Indonesia’s laws on mining and access to public information both support contract transparency. Public access to documents is also a core principle of the Extractive Industries Transparency Initiative, which Indonesia joined in 2010. When the ministry continued to ignore our requests, we filed a lawsuit with the Central Information Commission in 2019, with support from several local and national civil society organisations, such as Bakumsu, JATAM, YLBHI and Publish What You Pay Indonesia, claiming our right to full information about the mining plans.
To our dismay, we heard nothing for three years, until our case came to the administrative court in 2022. Justices from the Information Commission ruled in January 2022 that we should be given access to the contract and latest operational plans. We were so grateful – but another three years later, we still know nothing. The ministry refused to release any documents, challenging the ruling. Although the State Administrative Court upheld the commission’s ruling in July 2022, the Supreme Court subsequently accepted the ministry’s appeal. But what are they trying to hide?
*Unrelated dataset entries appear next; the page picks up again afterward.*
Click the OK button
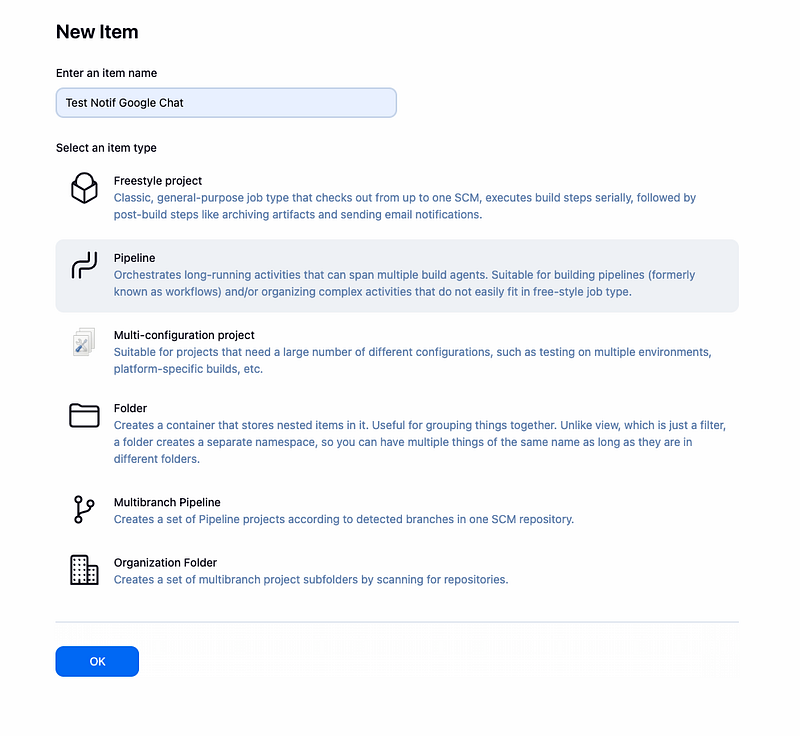click(97, 662)
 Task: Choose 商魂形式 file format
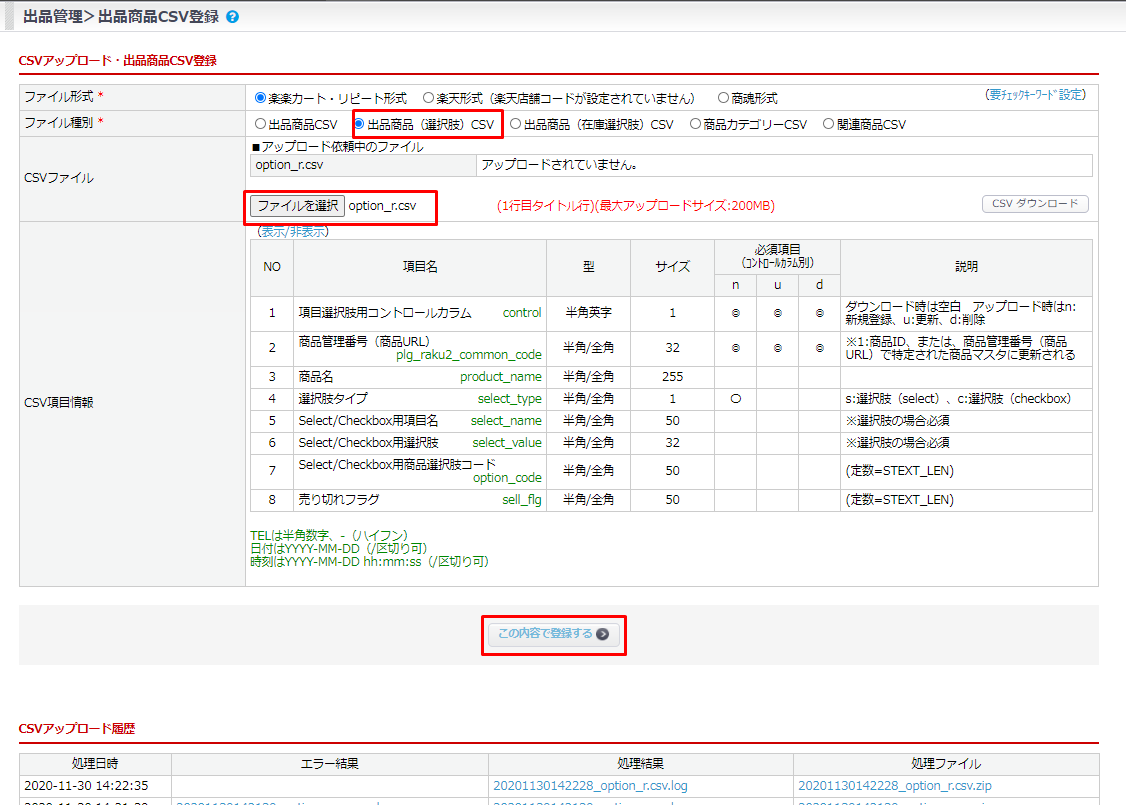[x=723, y=98]
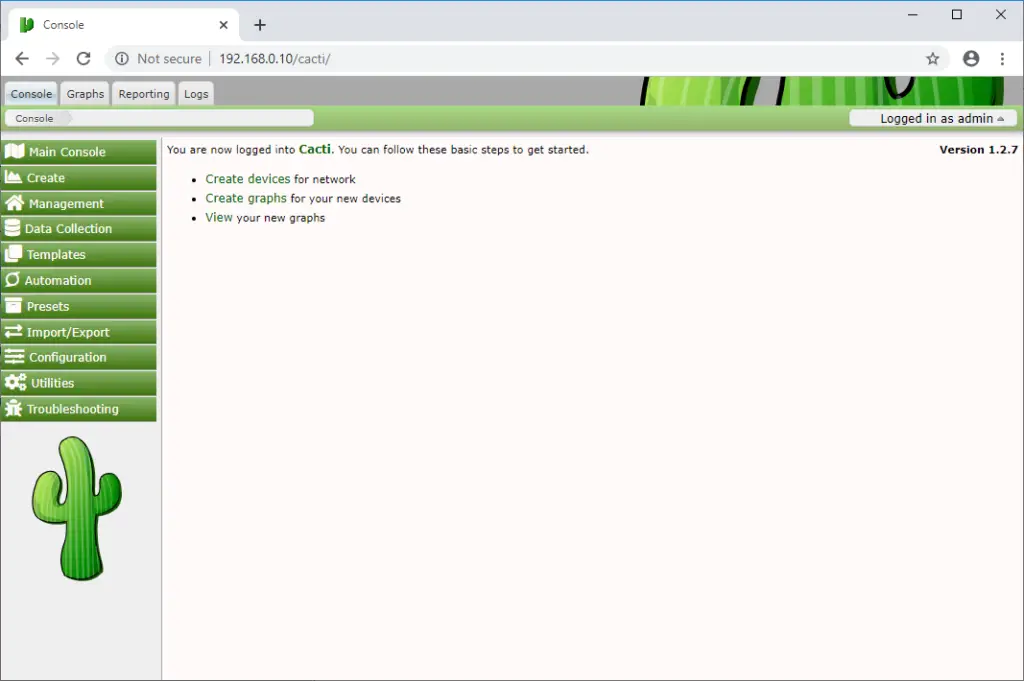This screenshot has width=1024, height=681.
Task: Click the Data Collection database icon
Action: 14,228
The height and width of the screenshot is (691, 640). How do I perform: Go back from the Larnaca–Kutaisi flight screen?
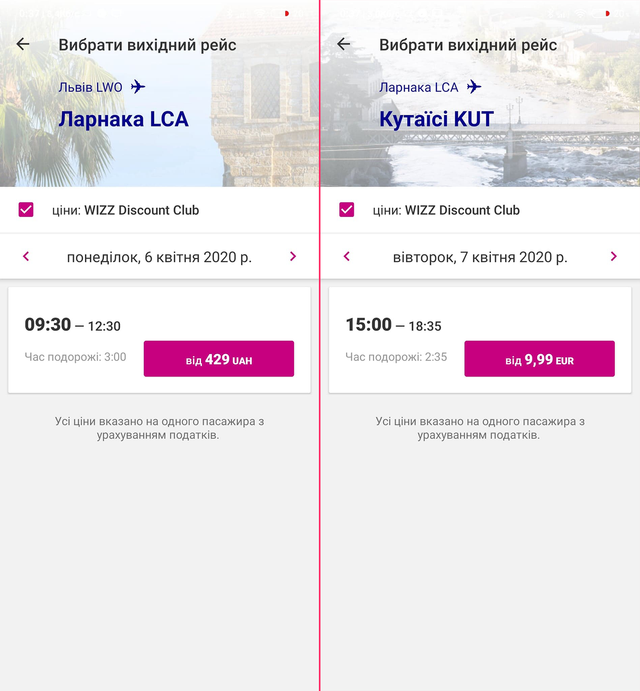[344, 45]
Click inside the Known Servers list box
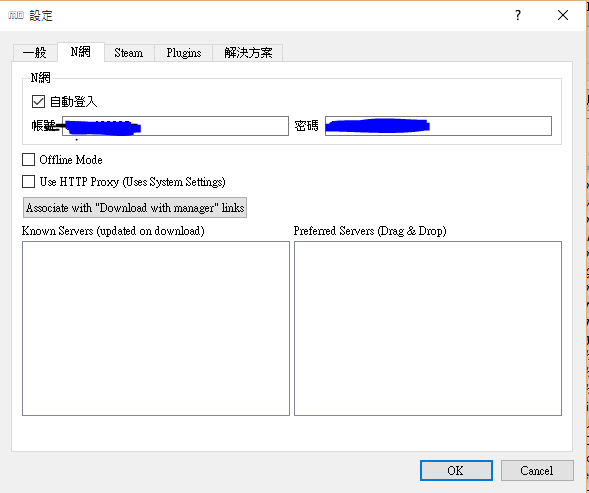The image size is (589, 493). point(156,328)
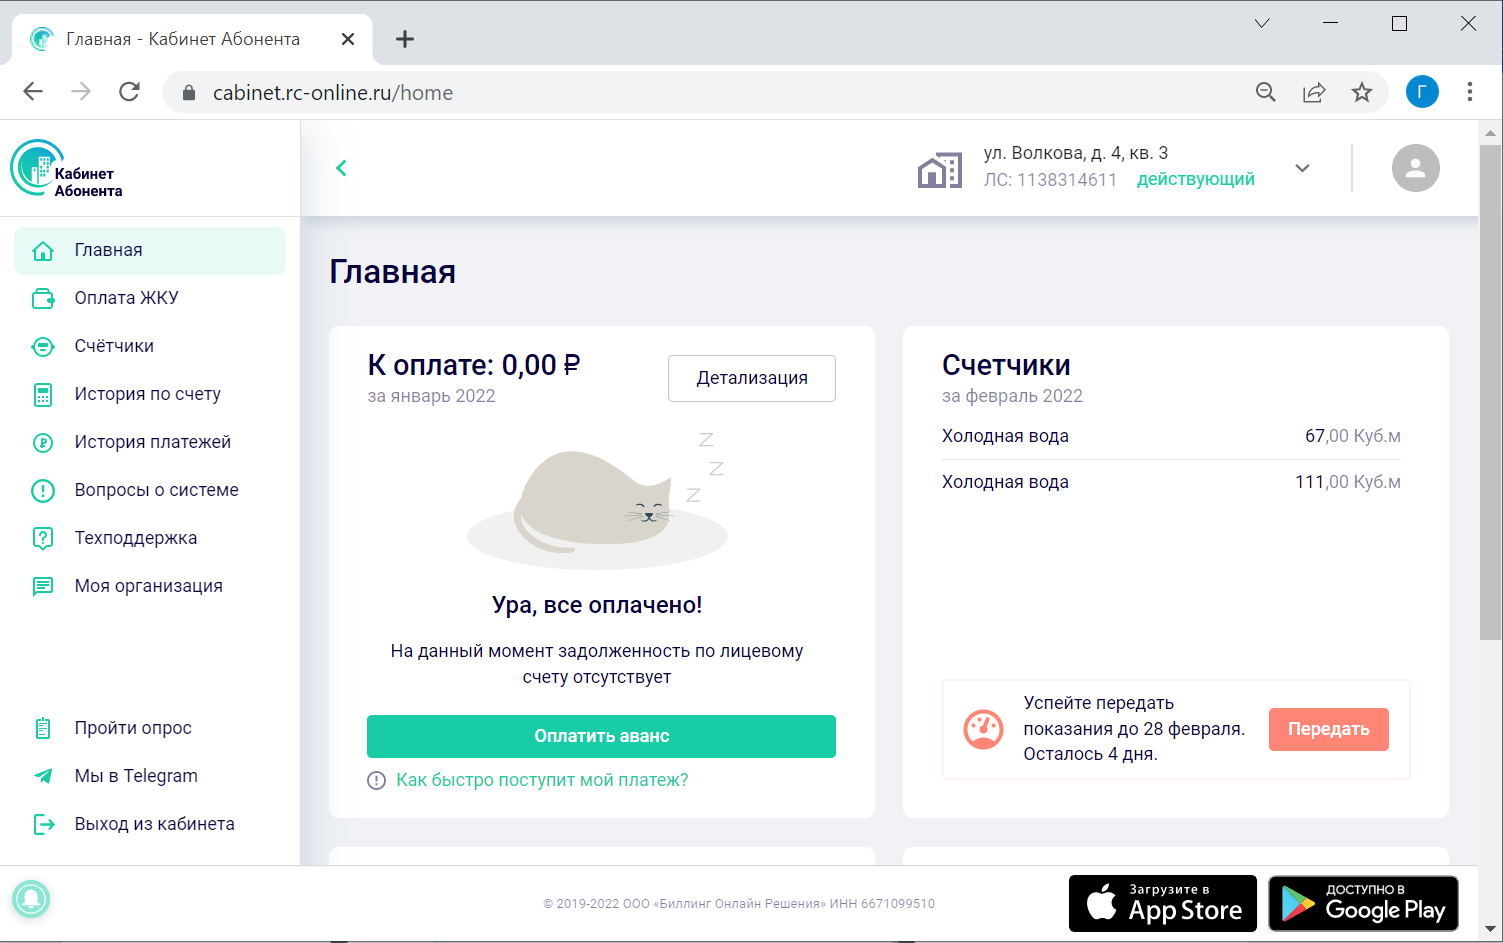Click the Кабинет Абонента logo
The image size is (1503, 943).
coord(67,170)
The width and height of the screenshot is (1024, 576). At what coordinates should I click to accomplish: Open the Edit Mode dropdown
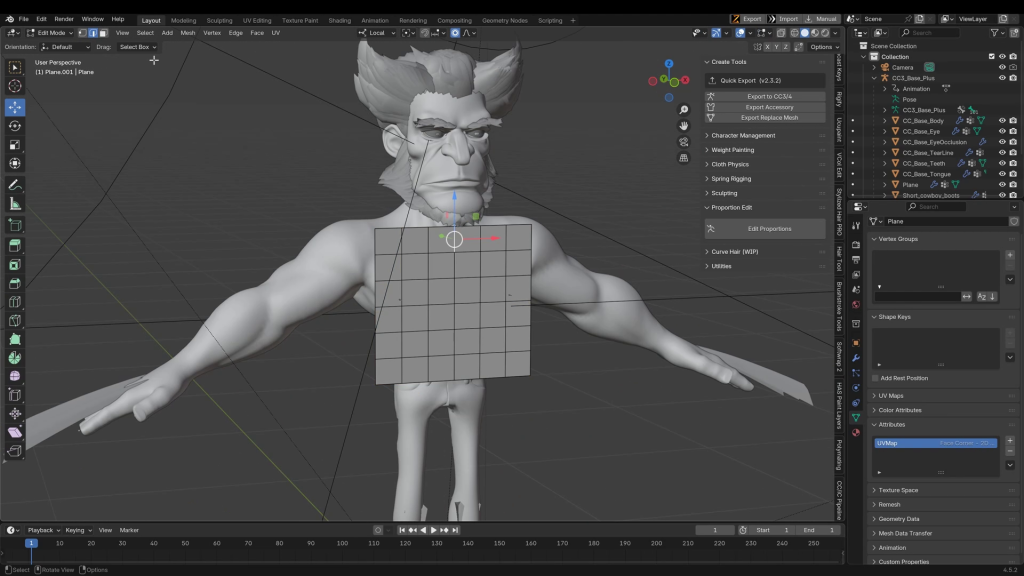[50, 33]
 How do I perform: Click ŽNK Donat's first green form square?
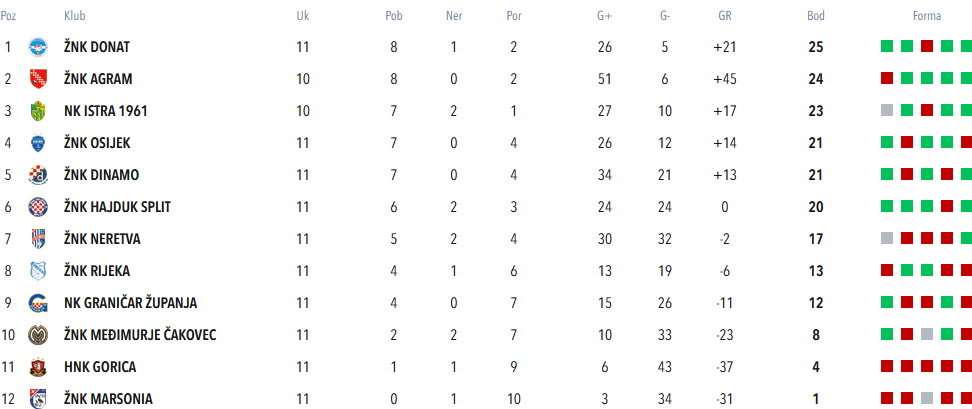(886, 46)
Our community will keep fighting. Yet for all these years, we’ve been excluded and living with uncertainty. We fear for our futures and those of our children and grandchildren. Will our farmland and water be spoiled or lost to the mining operations? I want to encourage the people of Dairi and Indonesia to assert their rights. Having transparency and full information are so important. We need to know what’s proposed, so we can participate in decisions that will affect us. It’s a long waiting game, but we won’t give up. Our future is at stake.